Readings from the Haftorah
In the synagogue service it is the tradition to read from the book of prophets following the Torah reading (the reading from the Five Books of Moses—the Torah scroll). The rabbis avoid reading Haftorah verses that speak of the Messiah such as Isaiah 53 but many other portions of the Book of the prophet Isaiah are read in the synagogue.
The various Sabbaths are given names based on these Haftorah readings. Therefore Shabbat Chazon, the Shabbat before Tisha B’Av (when the destruction of the Temple is memorialized), and Shabbat Nachamu, the Shabbat after Tisha B’Av are named for readings from the Book of Isaiah.

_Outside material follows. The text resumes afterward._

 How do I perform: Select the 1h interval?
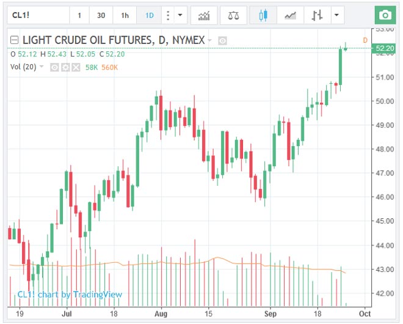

Chazon (“Vision”) is the first word of the first chapter of this book, and Nachamu (“Comfort ye”) is the initial word of the fortieth chapter of Isaiah, the chapters read on these two Sabbaths. Between Shabbat Nachmu and Rosh Hashanah, the Jewish New Year, there are seven consecutive Sabbaths in which the prophetic reading is taken from the Book of Isaiah. They are called the “Seven Haftorahs of Consolation”
Who was Isaiah?
Isaiah was the son of Amoz who was a member of the royal family living in Judah. It is said that he first appeared publicly during the reign of Uzziah in the year that the king was afflicted with leprosy. He ministered to the people of Judah for about ninety years up until the reign of Hezekiah.
He appeared at a time in which the Northern Kingdom of Israel was being scattered by the Assyrians and the people of Judah were returning to idol worship and immorality. His name means “The Lord is salvation.”
Isaiah was married (8:3) and had two sons. The elder, Shear-Yashuv (7:3), “a remnant shall return” and the younger Maher-Shalal-Hash-Baz (8:3), which means “the spoil speedeth, the prey hasteth.”
This was a man who could relate to people of all classes, and who came at a time of spiritual collapse. He was God’s man of the hour, warning the people to repent of their sins and to return to the one true God to avert falling into captivity at the hands of the Assyrians. He was down to earth, a man of high principles.
As Isaiah preached in Jerusalem warning of destruction at the hands of the Assyrians, Amos (755 BC) and Hosea (750 – 725 BC) preached to the Northern Kingdom of Israel. While Isaiah preached to all classes, his younger contemporary Micah reached out to the poorer classes living in the countryside.